ヒロは前回、確かに幼馴染の殺意を止め親友を成仏させることに成功した。なかなかできないことなのは間違いないが、それはあくまでカムイの助言というレールに乗って果たしたものだ。0.1%の奇跡というようなものではないだろう。
 
しかし今回は違う。天才カムイも半ばさじを投げるこの状況は、見ようによってはヒロがカムイを超えるチャンスでもある。カムイすら想像しない手段で生き延びられたなら、彼はもうカムイの敷いたレールの上にはいない。その時ヒロは、本当の意味で本作の主人公としての資格を得ることができるのだ。
限りなく高いそのハードルをいかにして飛び越えるか。
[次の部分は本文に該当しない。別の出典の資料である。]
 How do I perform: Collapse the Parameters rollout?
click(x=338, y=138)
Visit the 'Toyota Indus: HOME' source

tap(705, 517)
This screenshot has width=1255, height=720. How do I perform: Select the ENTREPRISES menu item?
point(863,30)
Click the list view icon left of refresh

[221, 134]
ヒロの真価は、これから先でこそ問われるのである。
 
 

感想

というわけでフルダイブの7話レビューでした。女の子の救出に手に汗握る、緊張感あふれる良い回だったと思います。ゴブリンのあんな強さ見たら普通はビビって引きこもるところ、体(ハード)を張れるヒロが格好良くて。ちょっとだけ、本当にRPGの主人公でした。
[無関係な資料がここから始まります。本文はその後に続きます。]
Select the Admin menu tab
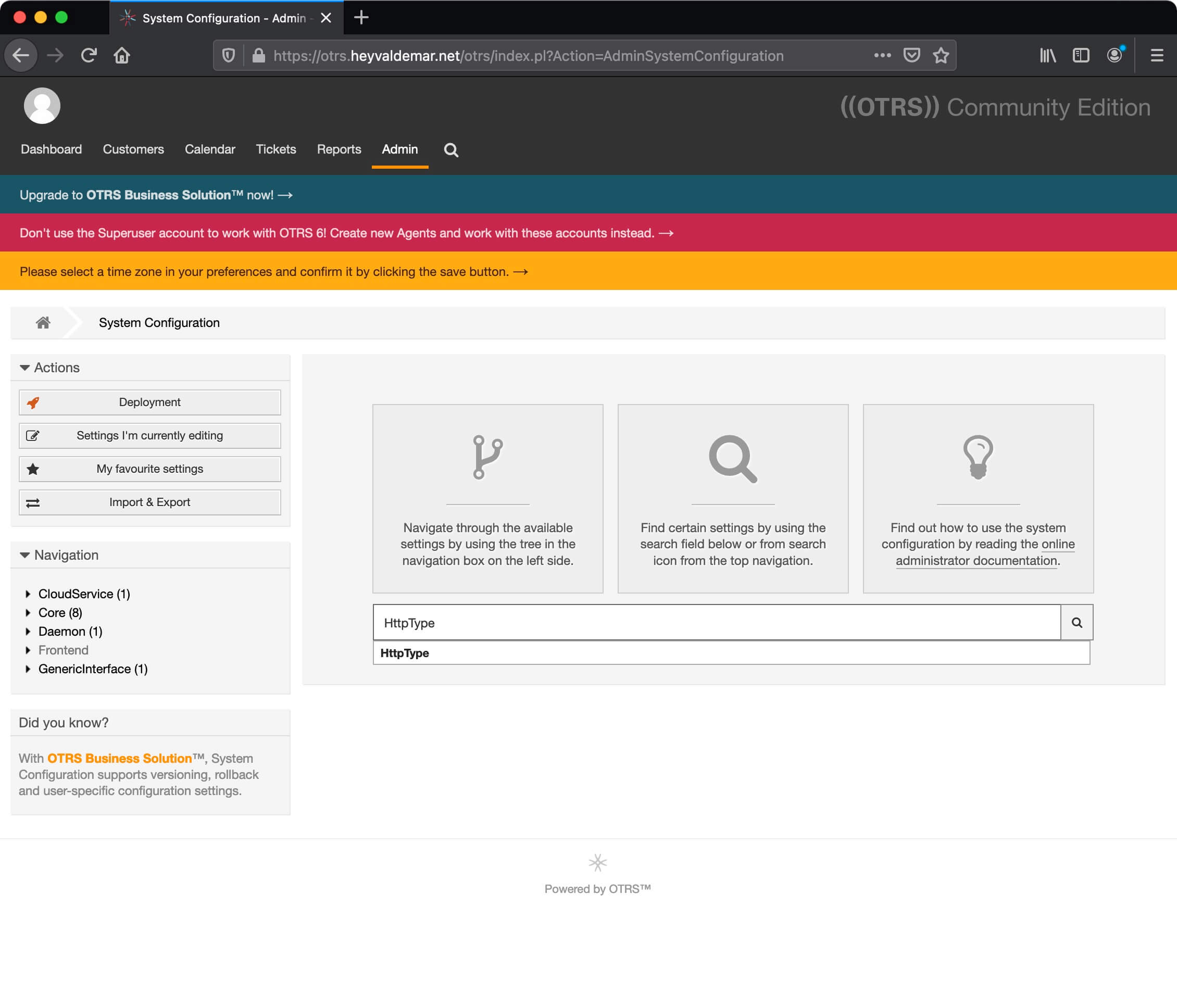The height and width of the screenshot is (1008, 1177). pos(400,149)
クソゲーだけどハマり始めてるのではという指摘も視聴者にシンクロしていて、カタルシス?なにそれ?な序盤がちゃんとコントロールの上で成り立っていたのを改めて感じます。
 
特殊スキルか何かかと思うようなヒロの走りと言いこの状況からどう生き延びるのかと言い、シンプルに目が離せなくなってきました。楽しみです。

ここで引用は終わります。